◆ Given problem:
Reproduce the following records verbatim, beginning at the line that contains "This screenshot has width=398, height=199." and stopping after the line that contains "click(1147, 204)".

◆ Extracted material:
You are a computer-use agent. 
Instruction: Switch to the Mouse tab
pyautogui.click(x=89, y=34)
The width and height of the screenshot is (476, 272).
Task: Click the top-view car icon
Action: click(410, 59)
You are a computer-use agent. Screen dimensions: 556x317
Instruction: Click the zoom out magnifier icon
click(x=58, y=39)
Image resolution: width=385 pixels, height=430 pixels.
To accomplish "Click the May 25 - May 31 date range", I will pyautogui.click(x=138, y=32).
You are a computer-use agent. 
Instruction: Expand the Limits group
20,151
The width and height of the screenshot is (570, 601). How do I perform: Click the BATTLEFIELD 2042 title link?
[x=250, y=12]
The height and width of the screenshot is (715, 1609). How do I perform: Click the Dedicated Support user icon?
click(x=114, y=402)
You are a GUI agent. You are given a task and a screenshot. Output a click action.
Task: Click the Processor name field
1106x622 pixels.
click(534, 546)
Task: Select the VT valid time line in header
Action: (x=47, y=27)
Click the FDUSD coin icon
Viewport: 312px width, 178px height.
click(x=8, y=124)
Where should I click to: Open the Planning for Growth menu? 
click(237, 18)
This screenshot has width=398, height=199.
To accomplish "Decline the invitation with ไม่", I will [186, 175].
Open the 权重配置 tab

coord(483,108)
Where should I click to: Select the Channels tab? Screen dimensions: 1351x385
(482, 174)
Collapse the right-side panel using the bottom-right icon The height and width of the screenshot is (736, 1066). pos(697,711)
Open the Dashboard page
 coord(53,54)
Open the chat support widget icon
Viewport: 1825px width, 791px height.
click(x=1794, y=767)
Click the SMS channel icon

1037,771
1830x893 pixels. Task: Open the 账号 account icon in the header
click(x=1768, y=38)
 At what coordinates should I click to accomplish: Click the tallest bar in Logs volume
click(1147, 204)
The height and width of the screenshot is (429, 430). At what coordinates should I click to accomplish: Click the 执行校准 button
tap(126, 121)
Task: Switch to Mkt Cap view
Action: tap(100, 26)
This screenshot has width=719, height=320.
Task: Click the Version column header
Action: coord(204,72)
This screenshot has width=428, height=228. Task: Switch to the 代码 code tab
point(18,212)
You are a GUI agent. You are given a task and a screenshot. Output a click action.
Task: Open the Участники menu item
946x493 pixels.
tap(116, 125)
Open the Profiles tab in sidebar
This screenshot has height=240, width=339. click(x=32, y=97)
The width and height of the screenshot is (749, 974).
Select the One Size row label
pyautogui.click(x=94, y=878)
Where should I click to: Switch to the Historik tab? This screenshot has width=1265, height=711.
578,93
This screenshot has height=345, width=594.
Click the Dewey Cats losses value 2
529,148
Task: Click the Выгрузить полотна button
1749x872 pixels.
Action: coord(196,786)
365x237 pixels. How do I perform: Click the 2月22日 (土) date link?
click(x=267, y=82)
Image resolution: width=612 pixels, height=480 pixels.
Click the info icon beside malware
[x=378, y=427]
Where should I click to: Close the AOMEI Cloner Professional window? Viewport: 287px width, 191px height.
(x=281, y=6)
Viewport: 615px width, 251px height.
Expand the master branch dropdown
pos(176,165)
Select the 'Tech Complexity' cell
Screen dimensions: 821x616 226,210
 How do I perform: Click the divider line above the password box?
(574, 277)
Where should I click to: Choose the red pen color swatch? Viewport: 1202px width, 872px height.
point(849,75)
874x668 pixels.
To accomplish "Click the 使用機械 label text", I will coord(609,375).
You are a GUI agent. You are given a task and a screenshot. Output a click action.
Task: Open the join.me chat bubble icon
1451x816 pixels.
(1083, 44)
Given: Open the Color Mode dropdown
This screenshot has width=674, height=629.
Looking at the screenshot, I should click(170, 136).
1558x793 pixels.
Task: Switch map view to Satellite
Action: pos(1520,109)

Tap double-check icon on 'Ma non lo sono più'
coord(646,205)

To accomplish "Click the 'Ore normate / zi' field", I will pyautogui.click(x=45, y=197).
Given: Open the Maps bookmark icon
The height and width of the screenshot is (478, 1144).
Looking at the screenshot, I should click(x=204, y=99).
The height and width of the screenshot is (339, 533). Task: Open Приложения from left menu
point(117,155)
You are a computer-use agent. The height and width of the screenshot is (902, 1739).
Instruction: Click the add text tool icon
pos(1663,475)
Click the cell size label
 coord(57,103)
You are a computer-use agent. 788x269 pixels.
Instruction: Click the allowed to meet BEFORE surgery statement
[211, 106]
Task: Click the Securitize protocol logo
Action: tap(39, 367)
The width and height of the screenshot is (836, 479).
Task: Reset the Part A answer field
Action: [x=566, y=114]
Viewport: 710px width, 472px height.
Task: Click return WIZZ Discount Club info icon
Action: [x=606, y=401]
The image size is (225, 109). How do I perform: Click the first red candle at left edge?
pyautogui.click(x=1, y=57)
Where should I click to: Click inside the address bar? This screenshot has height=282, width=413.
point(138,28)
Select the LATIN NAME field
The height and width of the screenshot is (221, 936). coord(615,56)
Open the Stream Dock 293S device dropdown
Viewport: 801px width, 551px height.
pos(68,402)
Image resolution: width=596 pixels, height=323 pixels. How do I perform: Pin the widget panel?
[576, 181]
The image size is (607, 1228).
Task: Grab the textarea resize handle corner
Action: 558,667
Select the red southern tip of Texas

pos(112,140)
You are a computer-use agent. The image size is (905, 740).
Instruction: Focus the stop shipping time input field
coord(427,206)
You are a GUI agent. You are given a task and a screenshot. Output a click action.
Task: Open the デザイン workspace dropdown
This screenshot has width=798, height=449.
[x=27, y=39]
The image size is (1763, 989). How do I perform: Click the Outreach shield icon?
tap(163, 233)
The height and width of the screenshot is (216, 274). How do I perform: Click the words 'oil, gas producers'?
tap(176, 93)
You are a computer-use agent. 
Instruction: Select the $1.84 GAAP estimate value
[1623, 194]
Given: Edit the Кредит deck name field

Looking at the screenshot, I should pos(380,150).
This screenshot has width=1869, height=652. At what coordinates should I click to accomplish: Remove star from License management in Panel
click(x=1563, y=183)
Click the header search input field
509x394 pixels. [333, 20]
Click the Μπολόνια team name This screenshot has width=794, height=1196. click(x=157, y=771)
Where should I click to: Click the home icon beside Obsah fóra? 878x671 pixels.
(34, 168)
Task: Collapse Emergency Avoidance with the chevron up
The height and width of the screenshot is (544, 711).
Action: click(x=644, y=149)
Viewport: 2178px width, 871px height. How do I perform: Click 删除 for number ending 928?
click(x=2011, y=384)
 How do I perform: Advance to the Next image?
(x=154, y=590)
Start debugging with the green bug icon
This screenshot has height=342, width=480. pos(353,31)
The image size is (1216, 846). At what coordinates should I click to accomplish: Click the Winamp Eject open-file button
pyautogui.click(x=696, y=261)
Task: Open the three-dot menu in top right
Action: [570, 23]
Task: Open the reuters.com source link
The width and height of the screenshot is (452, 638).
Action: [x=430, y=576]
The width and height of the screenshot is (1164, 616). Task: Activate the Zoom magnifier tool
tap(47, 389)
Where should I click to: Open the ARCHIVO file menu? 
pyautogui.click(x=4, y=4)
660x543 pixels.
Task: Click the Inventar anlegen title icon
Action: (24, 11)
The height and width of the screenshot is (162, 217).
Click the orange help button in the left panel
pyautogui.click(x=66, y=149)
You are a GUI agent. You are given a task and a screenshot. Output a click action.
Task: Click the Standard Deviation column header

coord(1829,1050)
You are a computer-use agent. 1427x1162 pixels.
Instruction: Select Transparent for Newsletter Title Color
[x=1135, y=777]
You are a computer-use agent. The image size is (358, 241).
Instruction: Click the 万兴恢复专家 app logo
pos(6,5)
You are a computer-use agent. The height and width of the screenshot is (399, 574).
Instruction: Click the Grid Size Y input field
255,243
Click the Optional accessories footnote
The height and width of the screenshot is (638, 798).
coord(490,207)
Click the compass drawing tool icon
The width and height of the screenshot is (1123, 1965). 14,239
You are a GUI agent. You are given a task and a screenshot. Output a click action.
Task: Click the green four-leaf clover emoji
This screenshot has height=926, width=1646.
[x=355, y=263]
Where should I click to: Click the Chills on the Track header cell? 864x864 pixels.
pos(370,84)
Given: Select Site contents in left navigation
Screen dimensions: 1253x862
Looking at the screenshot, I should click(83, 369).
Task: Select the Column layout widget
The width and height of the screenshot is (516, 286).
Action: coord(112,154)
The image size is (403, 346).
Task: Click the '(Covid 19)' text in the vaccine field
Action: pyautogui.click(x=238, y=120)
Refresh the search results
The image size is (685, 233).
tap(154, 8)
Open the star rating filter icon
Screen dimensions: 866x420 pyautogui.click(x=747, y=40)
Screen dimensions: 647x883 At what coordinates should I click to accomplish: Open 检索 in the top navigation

◆ Final answer:
This screenshot has width=398, height=199.
To accomplish "Decline the invitation with ไม่", I will [186, 175].
Open the 权重配置 tab

coord(483,108)
Where should I click to: Select the Channels tab? Screen dimensions: 1351x385
(482, 174)
Collapse the right-side panel using the bottom-right icon The height and width of the screenshot is (736, 1066). pos(697,711)
Open the Dashboard page
 coord(53,54)
Open the chat support widget icon
Viewport: 1825px width, 791px height.
click(x=1794, y=767)
Click the SMS channel icon

1037,771
1830x893 pixels. Task: Open the 账号 account icon in the header
click(x=1768, y=38)
 At what coordinates should I click to accomplish: Click the tallest bar in Logs volume
click(1147, 204)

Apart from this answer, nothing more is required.